LONDON • British Prime Minister Theresa May was set to present a new divorce deal to Parliament after she won last-minute assurances from the European Union on a major sticking point, but by press time had failed to win over the main Brexit faction in her Conservative Party.
In a last-ditch bid to plot an orderly path out of the Brexit maze just a couple of weeks before Britain is due to leave the EU, Mrs May rushed to Strasbourg, France, on Monday to agree on legally binding assurances on the controversial Irish backstop with European Commission president Jean-Claude Juncker.
The main sticking point is the so-called Irish border backstop, an insurance policy aimed at avoiding controls on the border between the British province of Northern Ireland and EU member Ireland after Brexit.

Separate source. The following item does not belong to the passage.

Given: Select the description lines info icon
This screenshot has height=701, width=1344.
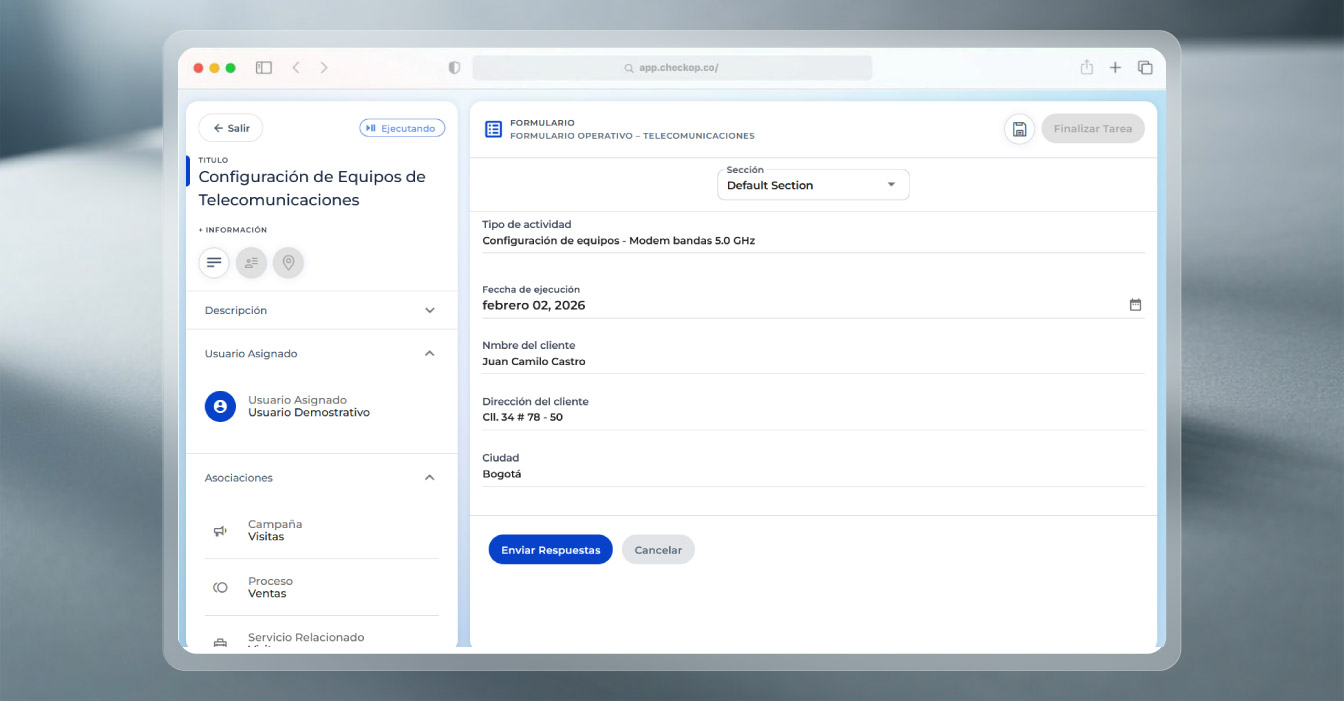Looking at the screenshot, I should 213,263.
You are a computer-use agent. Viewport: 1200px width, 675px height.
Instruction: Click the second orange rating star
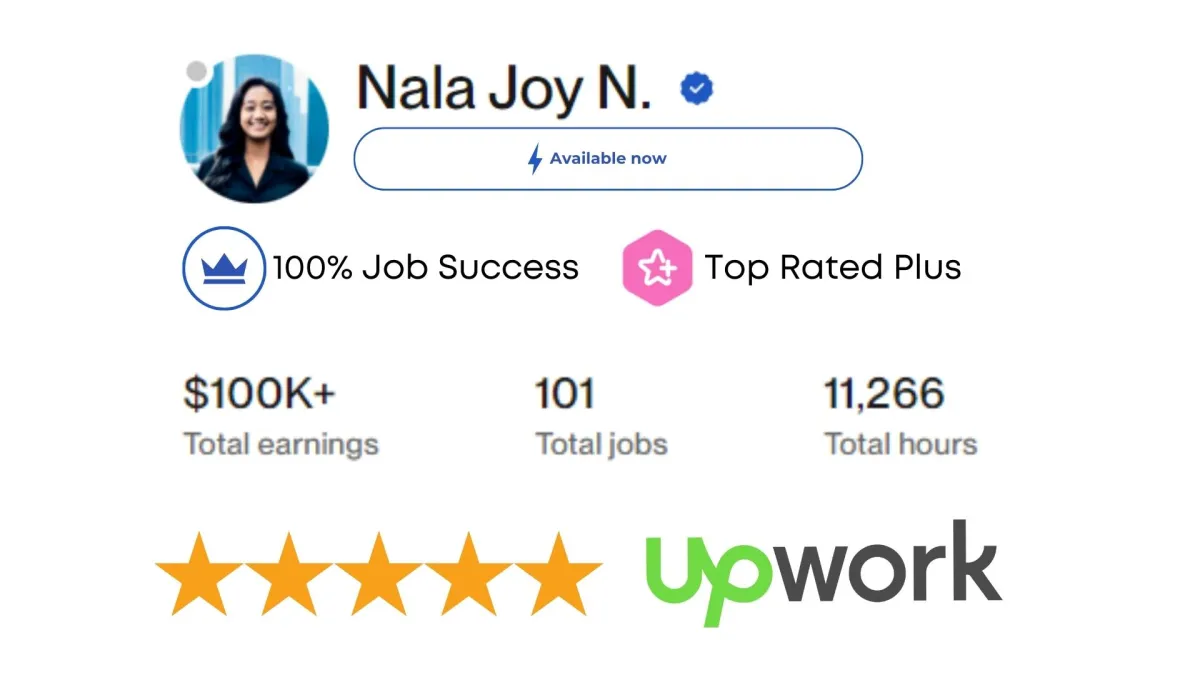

This will be a critical week for Brexit in the British Parliament. If lawmakers vote down Mrs May's deal again, they will be given a vote today on leaving without a deal, and if they turn down that option they will vote tomorrow on delaying Brexit.
Mrs May had announced three documents - a joint instrument, a joint statement and a unilateral declaration - which she said were aimed at addressing the most contentious part of the divorce deal she agreed with the EU last November.
She said the assurances created an arbitration channel for any disputes on the backstop, "entrenches in legally binding form" existing commitments that it will be temporary and binds Britain and the EU to starting work on replacing the backstop with other arrangements by December next year.
In essence, the assurances give Britain a possible path out of the backstop through arbitration and underscore the EU's repeated pledges that it does not want to trap Britain in the backstop.
ESSENTIALLY A POLITICAL DECISION
The legal risk remains unchanged. However, the matter of law affecting withdrawal can only inform what is essentially a political decision that each of us must make.
BRITISH ATTORNEY-GENERAL GEOFFREY COX, who said in a written opinion that the assurances won from the EU left the legal risk of Britain being locked in the bloc's orbit after the country's departure, a key issue for Brexit-supporting lawmakers.
MOVING TOO FAST
I am very, very suspicious and concerned about the time scale. The ink isn't even dry on the agreement... And we've got to vote on it today.
CONSERVATIVE PARTY LAWMAKER ANDREW BRIDGEN
But British Attorney-General Geoffrey Cox yesterday said in a written opinion that the assurances left the legal risk of Britain being locked in the bloc's orbit after the country's departure, a key issue for Brexit-supporting lawmakers.
"The legal risk remains unchanged," Mr Cox said. "However, the matter of law affecting withdrawal can only inform what is essentially a political decision that each of us must make."
The main pro-Brexit faction in Mrs May's party, the European Research Group, said it did not recommend voting for her deal.
It said the verdict of its "Star Chamber" set up to analyse the assurances was that they did not deliver legally binding changes to the Brexit deal or the Irish backstop and did not provide an exit mechanism over which Britain had control.
"In the light of our own legal analysis and others, we do not recommend accepting the government's motion today," said senior pro-Brexit Conservative Party lawmaker William Cash.
Brexit-supporting lawmakers expressed suspicion at the haste of Mrs May's last-minute assurances and suggested a delay to allow sufficient analysis of them and Mr Cox's advice. "I am very, very suspicious and concerned about the time scale," said Conservative Party lawmaker Andrew Bridgen. "The ink isn't even dry on the agreement... And we've got to vote on it today."
Mr Nigel Dodds, parliamentary leader of the Northern Irish Democratic Unionist Party, which props up Mrs May's minority government, said the assurances would still trap Britain in the EU's orbit.
The sterling fell as much as two cents on Mr Cox's advice, which was seen as reducing the chance that Mrs May's deal will be approved by Parliament.
British lawmakers, who on Jan 15 voted 432-202 against Mrs May's deal, was expected to vote at 7pm local time yesterday (3am Singapore time today).
Mr Juncker cautioned that after 2½years of haggling since the 2016 Brexit referendum, this was Britain's last chance. "It is this deal or Brexit might not happen at all."
German Chancellor Angela Merkel said the EU had made far-reaching proposals to Britain on Brexit to ease its concerns and this was the final offer.
Britain's labyrinthine crisis over EU membership is approaching its finale with an array of possible outcomes, including a delay, a last-minute deal, a no-deal Brexit, a snap election or even another referendum.
Brexit will pitch the world's fifth-largest economy into the unknown and many fear it will divide the West as it grapples with both the unconventional leadership of United States President Donald Trump and the growing assertiveness of Russia and China.
Supporters of Brexit say that while the divorce might bring some short-term instability, in the longer term it will allow Britain to thrive and also enable deeper EU integration without such a powerful reluctant member.
Mrs May, an initial opponent of Brexit who won the top job in the chaos following the 2016 referendum, has repeatedly warned that Brexit could be thwarted if lawmakers reject her deal.